One of the really important but maybe underappreciated points is that if you take away many of these credits, you will see electricity prices across the board, both for consumers and for industry, rise. There’s a study that [the Clean Energy Buyers Association] put out that gave a state by state projection of how much energy costs would rise just by next year, just if the 48E and 45Y production and investment credits were taken out. In some cases, in some states, that’s an increase of anywhere from up to 6% or 10% on top of existing inflation. So I think when we’re talking to Republican offices and Democratic offices, the case that we’re making is, “You want to lower costs for consumers? The existing tax credits that are helping more energy be produced are pivotal to doing that.”

And then, to come back to the parts of President Trump’s energy agenda that I think we all can get behind, things like bringing back manufacturing to the United States — manufacturing uses an immense amount of energy, so rising electricity prices for commercial applications make it harder to manufacture. As well as the president’s promise to lower energy bills by half in 12 to 18 months — there’s no way to achieve that goal if you curtail or drastically cut the energy tax credit.

So I think it’s important to really link for offices, if you are a Republican who wants to see President Trump’s energy agenda succeed, all of those things are reliant upon the existing energy credits. This is not a choice of, do they need to go against the president? This is something where they can still help their consumers, advance the parts of the president’s agenda that are related to energy, and they don’t have to make that choice.

Are you pushing for blanket protection for some of these tax credits? Or are you talking through potential compromises that legislators can make while still preserving the biggest benefits?

Clean Energy for America and the companies we work with, we’ve really just focused on education and the broader picture. I’ve been astounded by how many offices didn’t even know about some of the big projects in their district that were benefiting from tax credits. So I think there’s a lot more education needed about some of the very basics at this point. There are others with much more policy expertise equipped to get into some of those conversations. But again, at Clean Energy for America, our focus has been, here are all the benefits being created in your district, in your state, and backing that up with the data and the real voices of both companies and workers.

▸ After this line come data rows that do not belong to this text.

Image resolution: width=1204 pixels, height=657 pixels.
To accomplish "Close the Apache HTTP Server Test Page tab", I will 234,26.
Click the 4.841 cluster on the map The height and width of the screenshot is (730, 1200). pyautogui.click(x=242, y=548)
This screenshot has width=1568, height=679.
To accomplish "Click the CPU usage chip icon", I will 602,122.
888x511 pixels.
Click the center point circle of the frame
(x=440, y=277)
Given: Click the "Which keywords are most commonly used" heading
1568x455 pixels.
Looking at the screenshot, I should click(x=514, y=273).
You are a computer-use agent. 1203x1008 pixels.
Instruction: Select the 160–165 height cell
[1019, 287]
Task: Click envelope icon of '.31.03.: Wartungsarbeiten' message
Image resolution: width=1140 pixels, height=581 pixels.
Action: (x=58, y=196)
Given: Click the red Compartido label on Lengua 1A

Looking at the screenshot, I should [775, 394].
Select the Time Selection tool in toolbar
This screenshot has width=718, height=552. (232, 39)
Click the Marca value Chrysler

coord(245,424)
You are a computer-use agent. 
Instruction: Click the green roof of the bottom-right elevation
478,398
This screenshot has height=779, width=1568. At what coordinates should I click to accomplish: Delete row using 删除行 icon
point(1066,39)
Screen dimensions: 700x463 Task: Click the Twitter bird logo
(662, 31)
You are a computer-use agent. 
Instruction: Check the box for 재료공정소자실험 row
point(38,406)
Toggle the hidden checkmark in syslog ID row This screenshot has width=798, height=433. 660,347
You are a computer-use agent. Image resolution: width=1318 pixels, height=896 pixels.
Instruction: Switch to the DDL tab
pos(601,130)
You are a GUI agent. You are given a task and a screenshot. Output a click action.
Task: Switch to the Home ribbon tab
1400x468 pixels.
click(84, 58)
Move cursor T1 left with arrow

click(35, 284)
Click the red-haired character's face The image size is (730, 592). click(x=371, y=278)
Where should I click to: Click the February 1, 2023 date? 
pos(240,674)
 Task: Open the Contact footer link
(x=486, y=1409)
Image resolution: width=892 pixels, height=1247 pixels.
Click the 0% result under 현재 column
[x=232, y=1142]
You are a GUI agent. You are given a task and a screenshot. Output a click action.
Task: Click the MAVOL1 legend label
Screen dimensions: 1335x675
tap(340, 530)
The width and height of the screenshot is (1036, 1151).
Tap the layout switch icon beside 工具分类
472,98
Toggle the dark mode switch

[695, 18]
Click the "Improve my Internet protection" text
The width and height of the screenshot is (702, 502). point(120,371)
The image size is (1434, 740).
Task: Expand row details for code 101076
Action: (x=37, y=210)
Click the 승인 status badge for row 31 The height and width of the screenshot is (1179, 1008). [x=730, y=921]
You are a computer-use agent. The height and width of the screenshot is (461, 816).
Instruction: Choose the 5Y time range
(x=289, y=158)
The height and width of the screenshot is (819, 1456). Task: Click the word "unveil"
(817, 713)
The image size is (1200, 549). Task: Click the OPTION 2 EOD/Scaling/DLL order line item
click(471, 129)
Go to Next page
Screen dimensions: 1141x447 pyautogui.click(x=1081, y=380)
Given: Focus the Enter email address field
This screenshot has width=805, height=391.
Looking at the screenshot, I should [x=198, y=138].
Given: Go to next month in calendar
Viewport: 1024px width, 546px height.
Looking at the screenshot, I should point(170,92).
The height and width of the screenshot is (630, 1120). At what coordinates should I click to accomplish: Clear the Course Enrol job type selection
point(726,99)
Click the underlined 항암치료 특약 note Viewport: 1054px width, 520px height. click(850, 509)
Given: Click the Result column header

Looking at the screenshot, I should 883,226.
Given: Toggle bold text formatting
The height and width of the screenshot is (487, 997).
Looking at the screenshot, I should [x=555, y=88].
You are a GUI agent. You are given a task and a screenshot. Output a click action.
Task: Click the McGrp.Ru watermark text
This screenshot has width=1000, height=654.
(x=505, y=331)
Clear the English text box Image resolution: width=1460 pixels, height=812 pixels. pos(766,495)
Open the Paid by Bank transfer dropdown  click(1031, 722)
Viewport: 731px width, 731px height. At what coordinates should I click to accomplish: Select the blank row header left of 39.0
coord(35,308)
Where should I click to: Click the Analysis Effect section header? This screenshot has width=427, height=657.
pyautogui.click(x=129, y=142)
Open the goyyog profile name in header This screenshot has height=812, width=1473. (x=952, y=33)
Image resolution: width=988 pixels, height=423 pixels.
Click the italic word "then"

What does the fight to save the IRA on the Hill look like? Who are the main players to convince?

The first thing I would say is, the framing of “saving the IRA” — that’s not how we, or I think anyone else, thinks about it. A lot of the credits that we’re talking about predated the IRA, and so we really try to move the conversation on to, here are the pieces of these tax credits that both existed before and are currently benefiting your district. Brian Fitzpatrick on Ways and Means, he was instrumental in 2020 on some of the [investment tax credit] provisions.

We published a story this morning about the tough budget math that’s going to make it a lot harder to preserve the IRA. How is that playing into this lobbying push?

One thing I would say is, without getting too far in the weeds, I think the debate around “current policy baseline,” for how the tax package is paid for, is going to be probably the single most important thing. Even if you repealed all of the things we’re talking about, there’s no way to advance what the president wants in a tax package out of the House without a current policy baseline framework. So I think that is probably, even more so than the math of the current credits, going to be the pivotal piece of this larger policy.

Does that mean that you support a current policy baseline?

We have not advocated specifically, publicly on that issue. I’m just speaking from a process standpoint, that I would be very surprised if there’s a way that Republicans can get something out of the House if they don’t implement that current policy baseline.

Editor’s note: This article has been updated to correct the name of Representative Brian Fitzpatrick.